Dismissed Review

Dismissed is a 2017 thriller about an idealistic, straight-edge teacher who is drawn down a horrid rabbit hole by an honors student who’s willing to do anything for an A.

You can bet your bottom dollar that, in the movies, any new kid in school is sure to be the best thing going or the absolute worst. Pick an 80s coming-of-age teen comedy to a modern horror film and there’s any number of films centered on the transfer kid who changes everything. With Benjamin Arfmann‘s latest Dismissed, we add one more to the lot, a well-made and acted – if not mostly familiar – story that manages to take well worn tropes of the genre and spark a little life.

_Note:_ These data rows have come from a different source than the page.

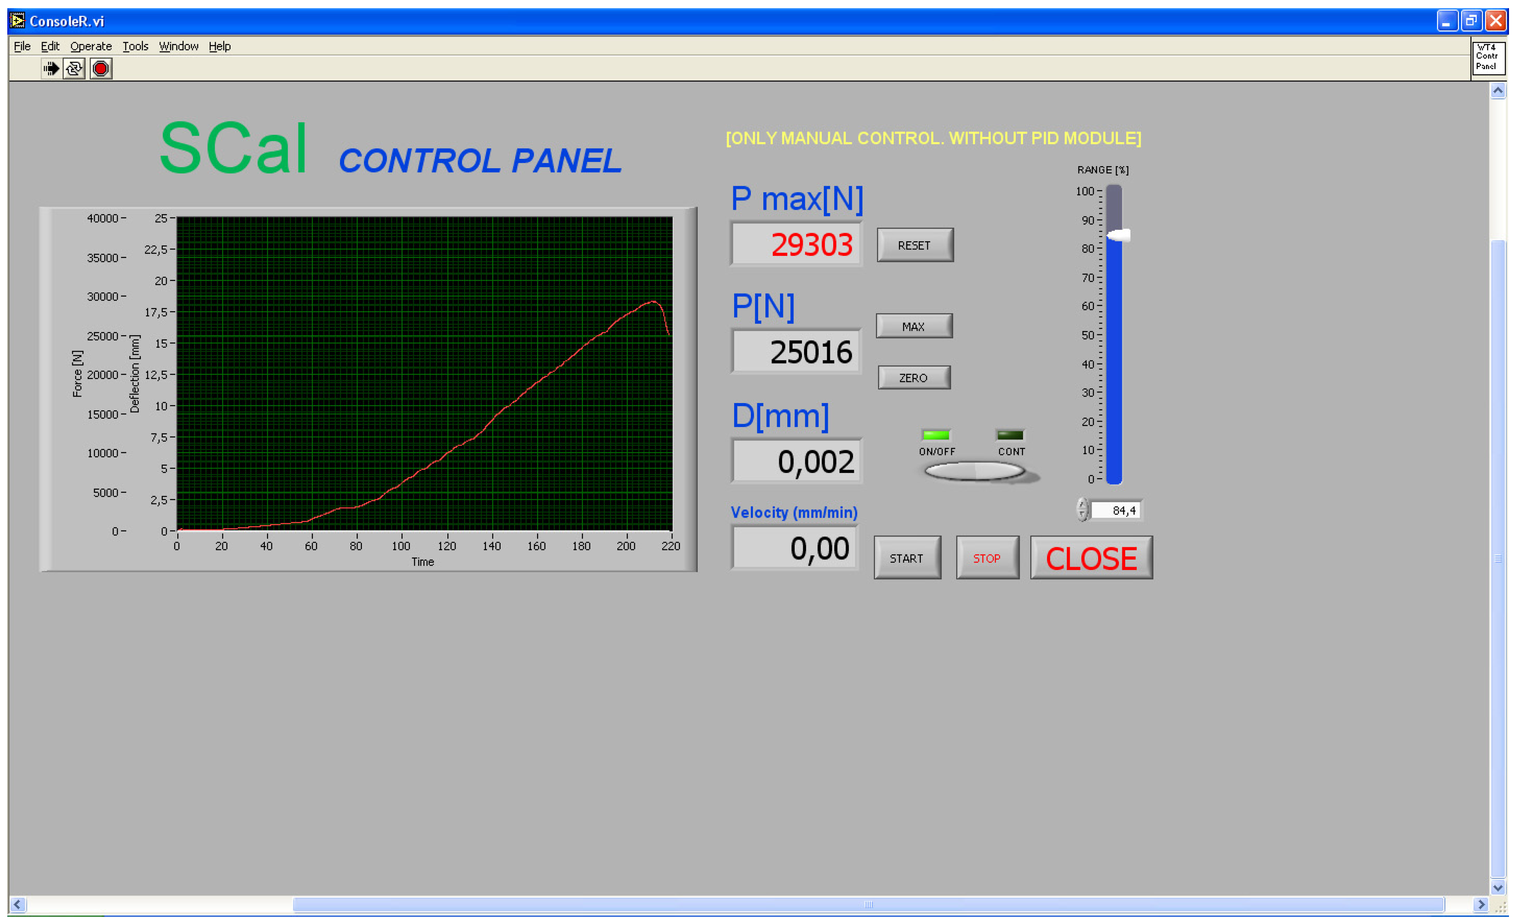This screenshot has width=1515, height=922.
Task: Open the Operate menu
Action: click(x=90, y=46)
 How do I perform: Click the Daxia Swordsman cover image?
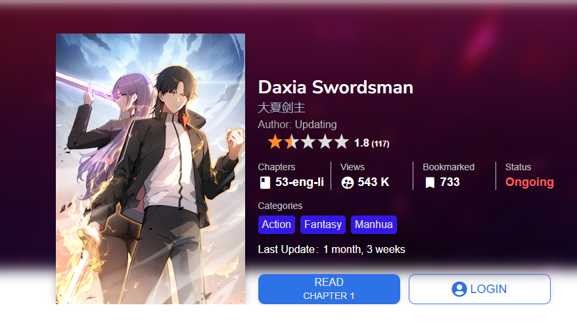[150, 169]
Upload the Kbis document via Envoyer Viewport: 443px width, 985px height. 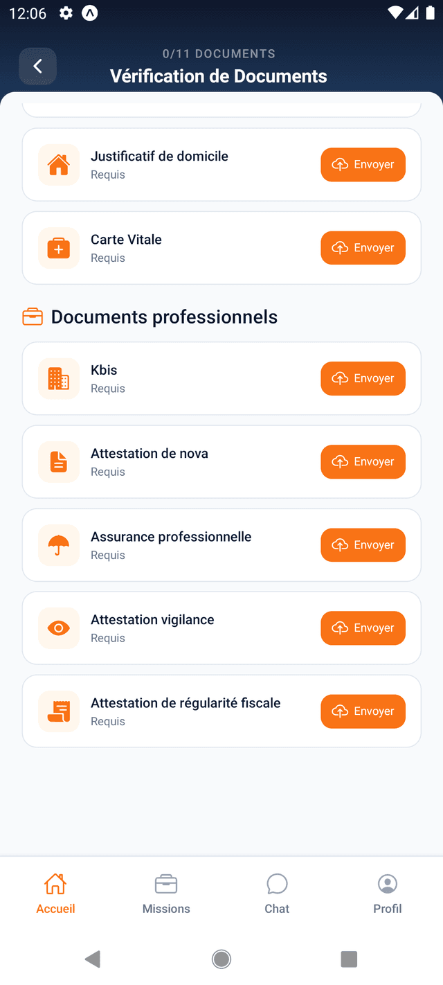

In English class at Morristown High School, Mr. David Butler (Kent Osborne) enthusiastically teaches literature to a room full of wholly disinterested students, yet he plugs along with a smile and support. One morning, in comes Lucas Ward (Dylan Sprouse), a student of particular zeal for the course, who shows surprising promise from assignment one, writing a university length dissertation on a simple homework paper. Lucas is aggressively academic with a penchant for perfection, joining the chess team and showing prowess there as well. Problem is, he doesn’t take anything less than one hundred percent success in all his efforts, and when that doesn’t quite work out, he takes extreme measures to change it. When David doesn’t give him an A, it triggers a fiery bout of revenge, where Lucas sets about to destroy the teacher from the inside out. 

For its short run time (86 minutes), Arfmann keeps things ticking along with a brisk pace, and it’s a wise choice as the familiarity of it all threatens to teeter this house of cards at any time. However, despite the been-there-done-that feel of it, the non-sexual twist at play really helps to keep Dismissed pretty compelling. It’s refreshing to have a story like this not involve obsession over lust or sexual misconduct but rather a mostly convincing story of a very disturbed young man with a severe psychopathic streak.

Using popular works of literature that help to draw out the more obvious themes, it’s a game of cat and mouse that escalates quickly, and in another interesting switch, does so with Lucas and David hardly ever being in the same room. Arfmann, in his feature film debut, and working off a script by Brian McAuley, builds terrific tension, coloring well into the corners two very well-defined characters. Both Osborne and Sprouse are very convincing, even if they carry on their shoulders decades of clichés the genre has set in stone. And that ultimately is what limits the film, a predictability that keeps the story on rails, right up to its jarring end.

Credit goes to Arfmann for avoiding the hystrionics so many of these movies devolve into, keeping this about the words rather than the action. It makes this a smarter movie than it should be, even as it steps a little over the line in the closing moments, skidding a bit off the tracks that otherwise kept it feeling authentic. Still, Dismissed is a solid effort, well worth a look, and proof enough that Arfmann is one to keep an eye on.